The lifting operator $\mathbf{r}(\mathbf{v_h})$ for the '2nd version' of Bassi-Rebay scheme for elliptic problems in $d$ dimensions is defined as $$ \int_{\Omega_h} \mathbf{w}_h \cdot \mathbf{r}(\mathbf{v}_h)\,\mathrm{d}\mathbf{x} = -\int_{E} \{\mathbf{w}_h\}\cdot \mathbf{v}_h \,\mathrm{d}S, $$ where $$ \mathbf{v}_h \in \mathbf{V}_h,\:\mathbf{w}_h \in \mathbf{V}_h\\ V_h = \{v_h \in L^2(\Omega_h) : \bigl. v_h\bigr|_K\in \mathbb{P}_k(K) \:\forall K\in \mathcal{T}_h\}\\ \mathbf{V}_h = \{v_h \in \bigl(L^2(\Omega_h)\bigr)^d : \bigl. v_h\bigr|_K\in \bigl(\mathbb{P}_k(K)\bigr)^d \:\forall K\in \mathcal{T}_h\}, $$ and $E$ is an edge of element belonging to triangulation $\mathcal{T}_h$.

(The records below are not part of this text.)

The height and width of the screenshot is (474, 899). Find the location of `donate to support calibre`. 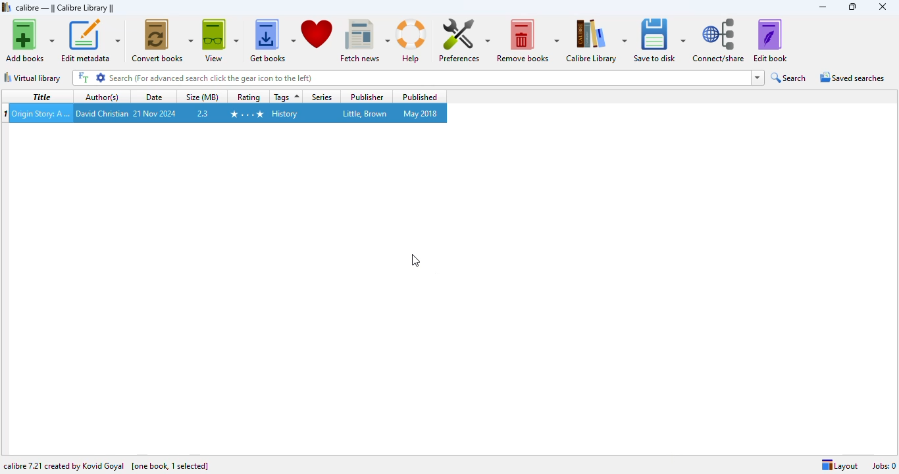

donate to support calibre is located at coordinates (317, 34).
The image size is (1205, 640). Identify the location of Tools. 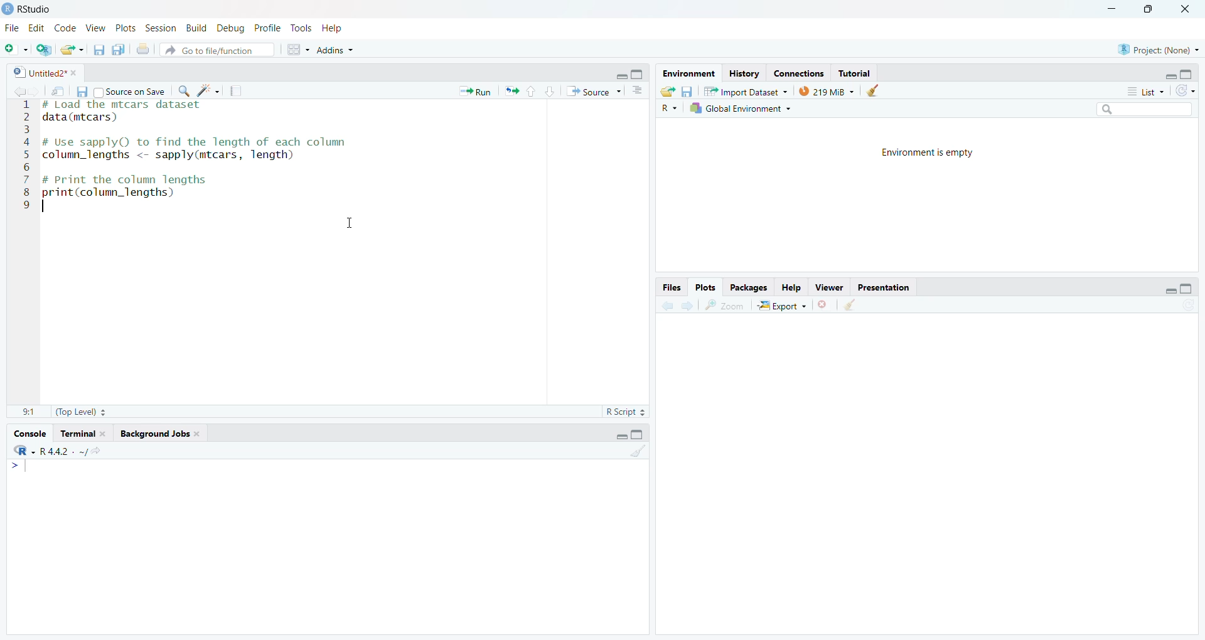
(303, 28).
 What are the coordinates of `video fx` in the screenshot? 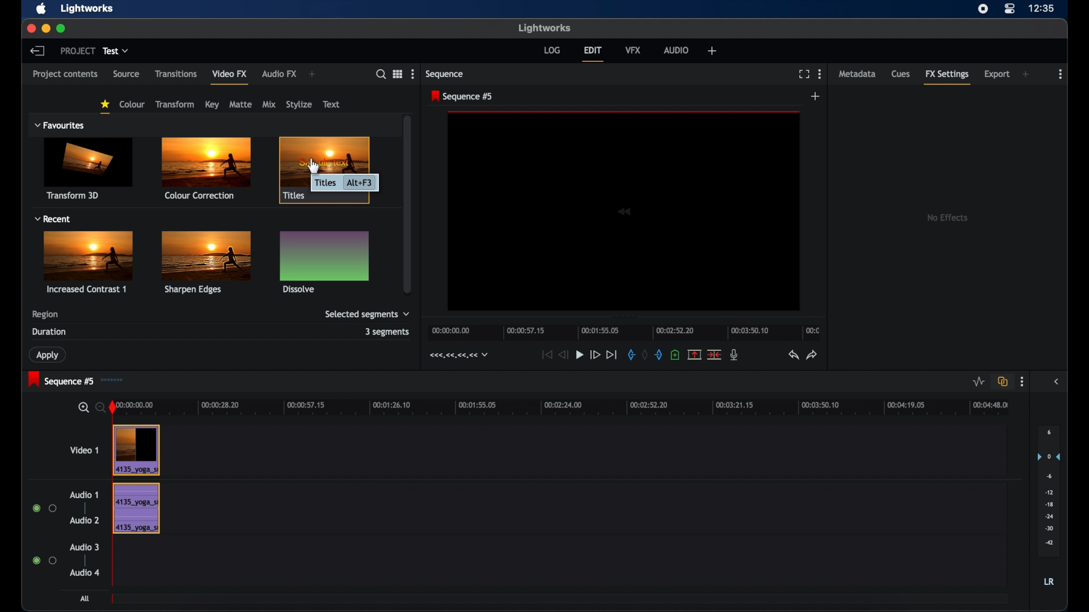 It's located at (229, 73).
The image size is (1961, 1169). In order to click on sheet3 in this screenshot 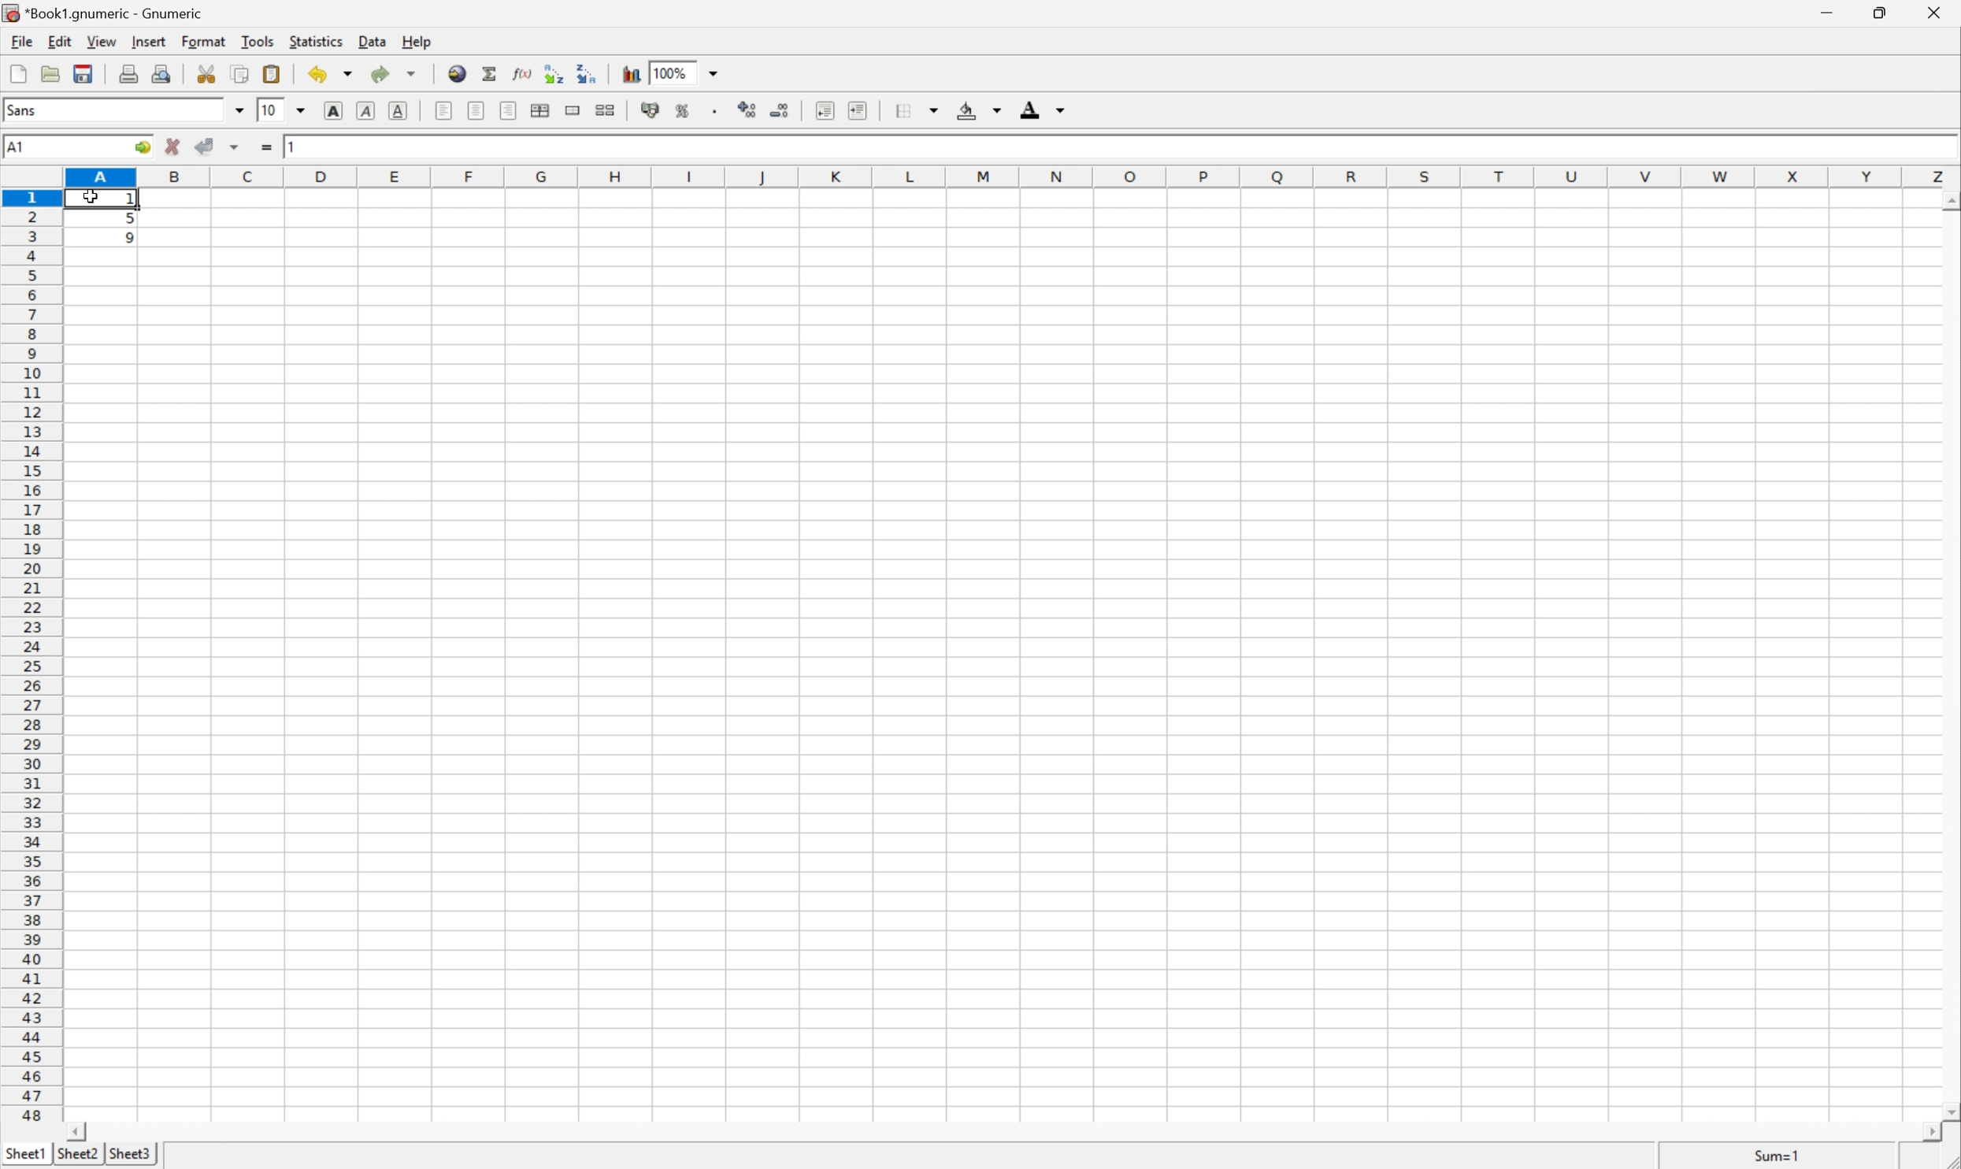, I will do `click(129, 1154)`.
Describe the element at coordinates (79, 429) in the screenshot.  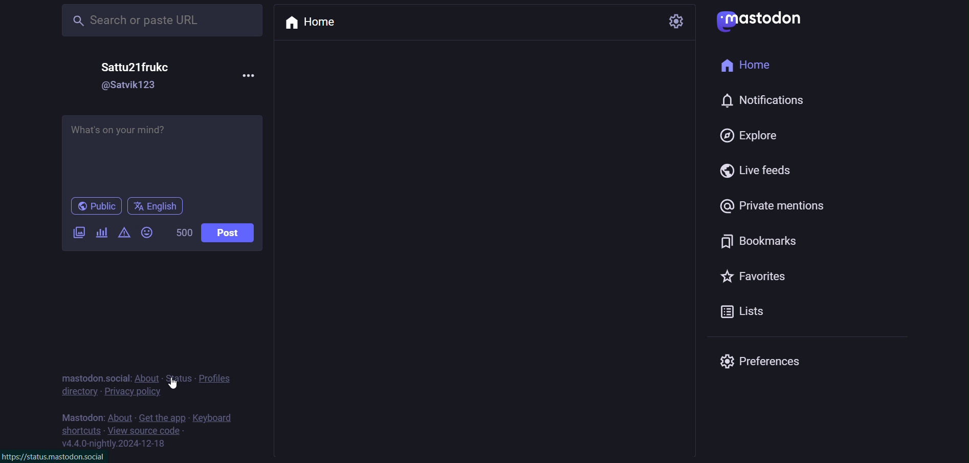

The weak form for Laplace equation discretized with BR2 then contains terms such as $$ \int_{\Omega_h} \bigl(\nabla v_h\bigr) \cdot \mathbf{r}\bigl([\![u_h]\!]\bigr)\,\mathrm{d}\mathbf{x},\quad u_h, v_h \in V_h, $$ for which the definition of the lifting operator can be used to convert the integral over $\Omega_h$ into surface integral over element edge.
There are also face terms such as $$ \int_{E} [\![v_h]\!] \cdot \mathbf{r}\bigl([\![u_h]\!]\bigr)\,\mathrm{d}S. $$ How should these be evaluated?
The only approach I can think of is to use the definition of the lifting operator with all test functions $\mathbf{w}_h$ belonging to one element in order to assemble a local linear system where the expansion coefficients of $\mathbf{r}(\mathbf{v}_h)$ are unknowns (i.e. I would assume that $\mathbf{r}(\mathbf{v}_h)$ can be represented as a linear combination of basis functions). If I do that, then I can work with the lifting operator restricted to element traces. This seems to be a bit strange to me though and I'm afraid I completely missed the point.
Remark - notation: Let $E$ be an internal edge shared by two elements $K^{+}$ and $K^{-}$ and let $\mathbf{n}^{+}$ and $\mathbf{n}^{-}$ be outer normals of $K^{+}$ and $K^{-}$ on this edge. The jump $[\![\cdot]\!]$ and average $\{\cdot\}$ operators are defined as follows:
- $[\![v_h]\!] = v_h^{+}\mathbf{n}^{+} + v_h^{-}\mathbf{n}^{-}$ for $v_h \in V_h$
- $[\![\mathbf{v}_h]\!] = \mathbf{v}_h^{+} \cdot \mathbf{n}^{+} + \mathbf{v}_h^{-} \cdot \mathbf{n}^{-}$ for $\mathbf{v}_h \in \mathbf{V}_h$
- $\{v_h\} = \frac{1}{2}(v_h^{+} + v_h^{-})$, $v_h \in V_h$
- $\{\mathbf{v}_h\} = \frac{1}{2}(\mathbf{v}_h^{+} + \mathbf{v}_h^{-})$, $\mathbf{v}_h \in \mathbf{V}_h$
The superscript ${}^{\pm}$ refers to trace quantities restricted to edge (face in 3D) from $K^{+}$ and $K^{-}$, respectively.